Remote syslog configuration is found in Config > Admin > Syslog. For more details on setting up remote syslog, refer to: NG Firewall Events Configuration - Syslog.

SMTP email

If email alerts are not arriving in your inbox as expected, this article presents some things you can check on. Note that SMTP email delivery can also be unreliable in and of itself, which is why we recommend using an alternative method whenever possible.

Email server settings

NG Firewall's email daemon is used to send alert messages as well as Reports emails and quarantine notifications. If you have noticed delivery issues with all these features, check your outgoing email server configuration in Config > Email > Outgoing Server. 

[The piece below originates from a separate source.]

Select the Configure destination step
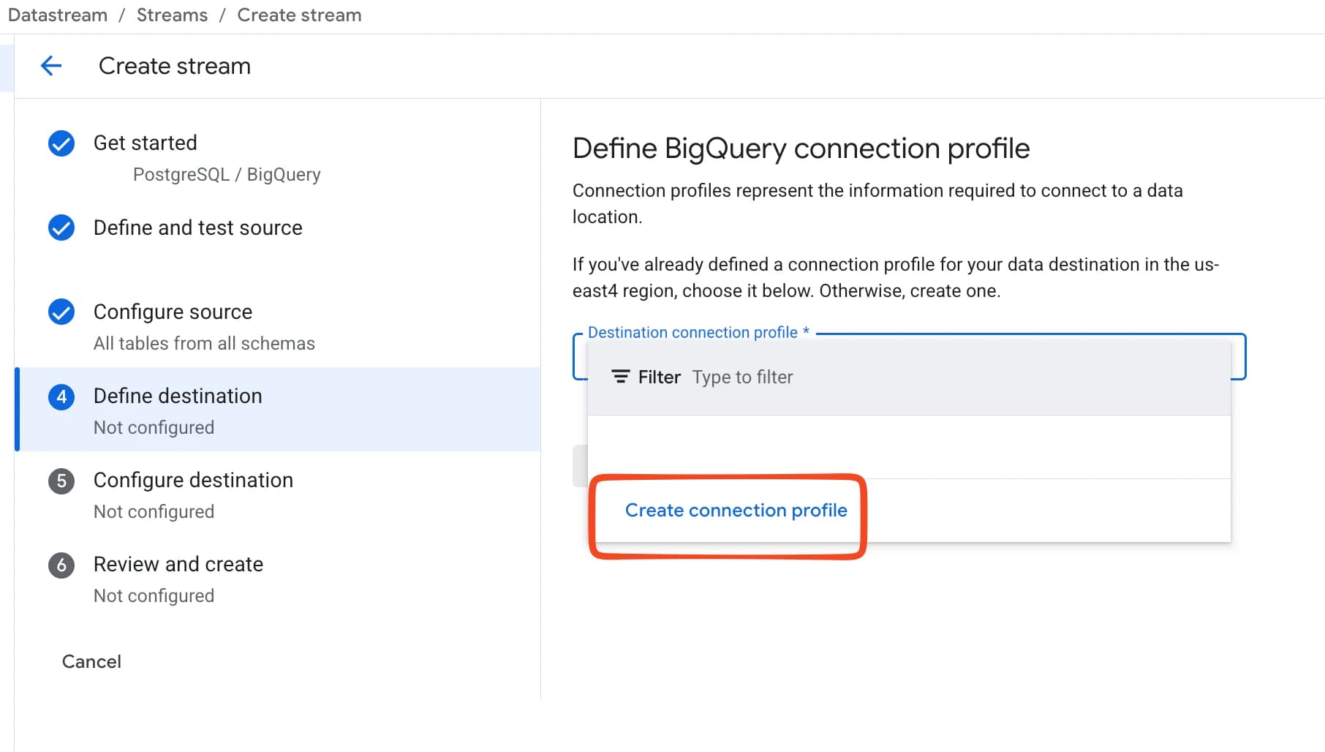The width and height of the screenshot is (1325, 752). click(x=193, y=480)
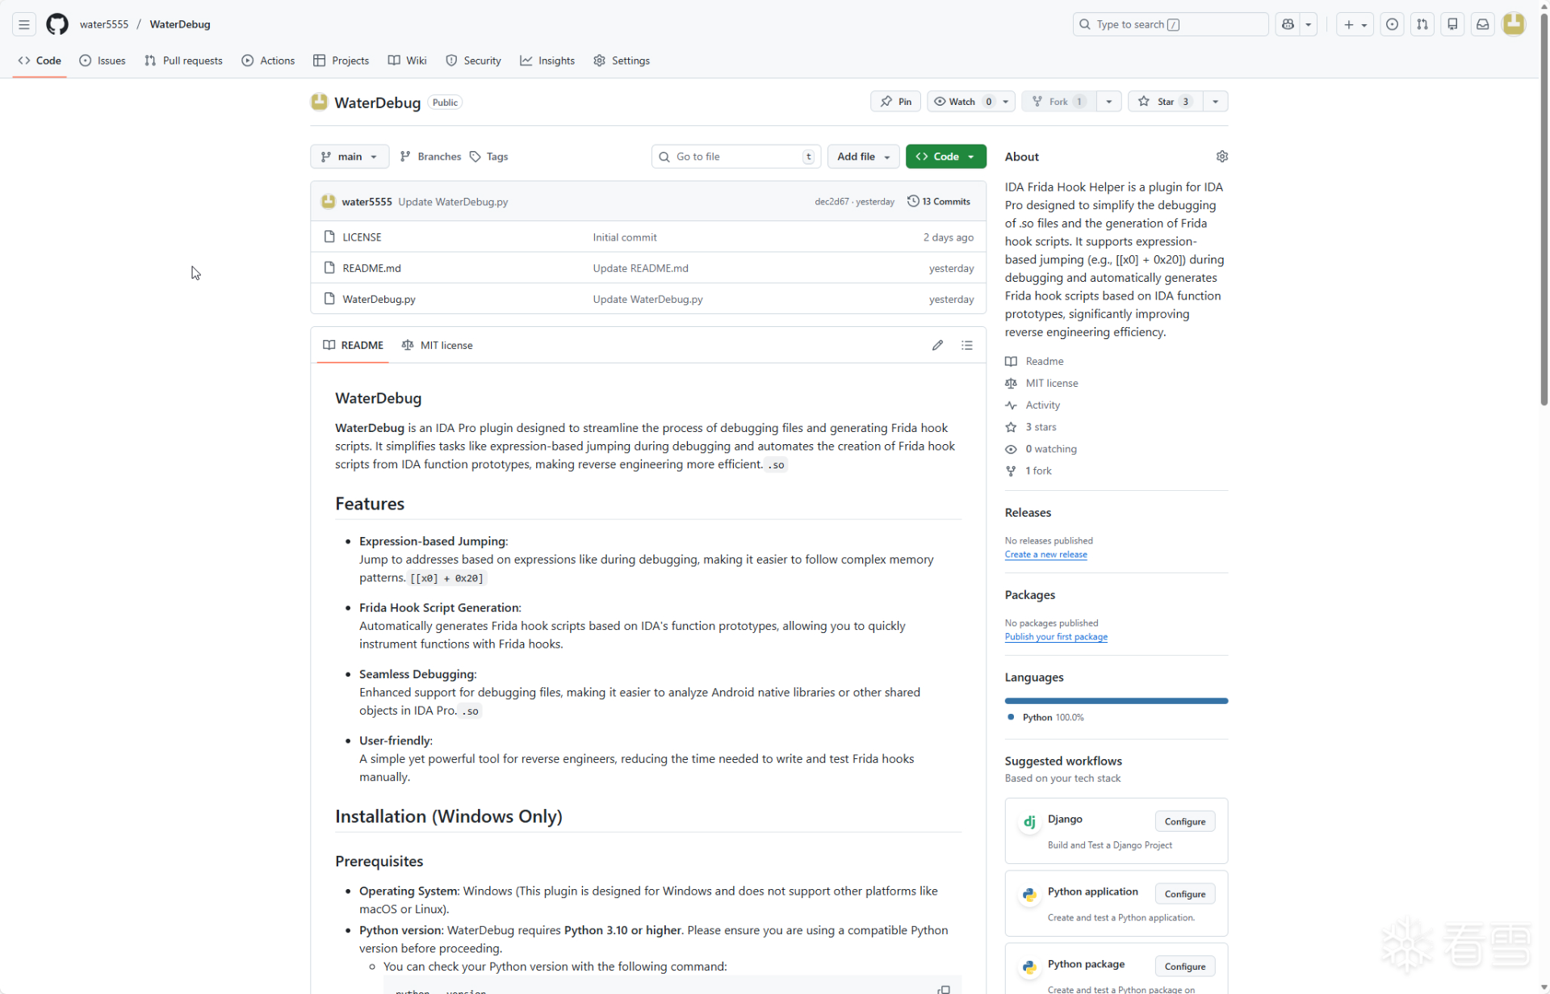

Outgoing server: cloud hosted email relay

Note: The relay server has been decommissioned and this option is no longer functional for any version of NG Firewall. It will be removed from the UI after version 17.1.

This is the default setting for NG Firewall. If you have not changed it from that default, you will need to change it to another setting as using it can cause problems with the NG Firewall UI.

Outgoing server: send directly

This option has no configuration options. 

Outgoing server: specified SMTP server

If you are using a specified SMTP server, verify:

• the server address & port setting are correct for your SMTP server
• if the "use authentication" box is checked, verify that the credentials are correct
• that these settings match those on the SMTP server itself
• connectivity to the SMTP server from NG Firewall
• that the SMTP server is accepting email traffic from NG Firewall

Other issues

If all settings are correct, the issue may be caused by something outside of NG Firewall. In rare instances, there may be a problem with NG Firewall's email daemon.

Upstream blocking

If NG Firewall is located downstream of another router or firewall — any other device that may be restricting or filtering traffic — it is possible that that device is blocking outgoing SMTP traffic. Check that device's settings to ensure it is not restricting traffic originating from NG Firewall.

In some cases, ISPs themselves may be blocking SMTP traffic. Contact your provider to determine if this is the case.

Email daemon issues

These issues cannot be troubleshot via the NG Firewall GUI. We recommend contacting the ETM Support team for assistance.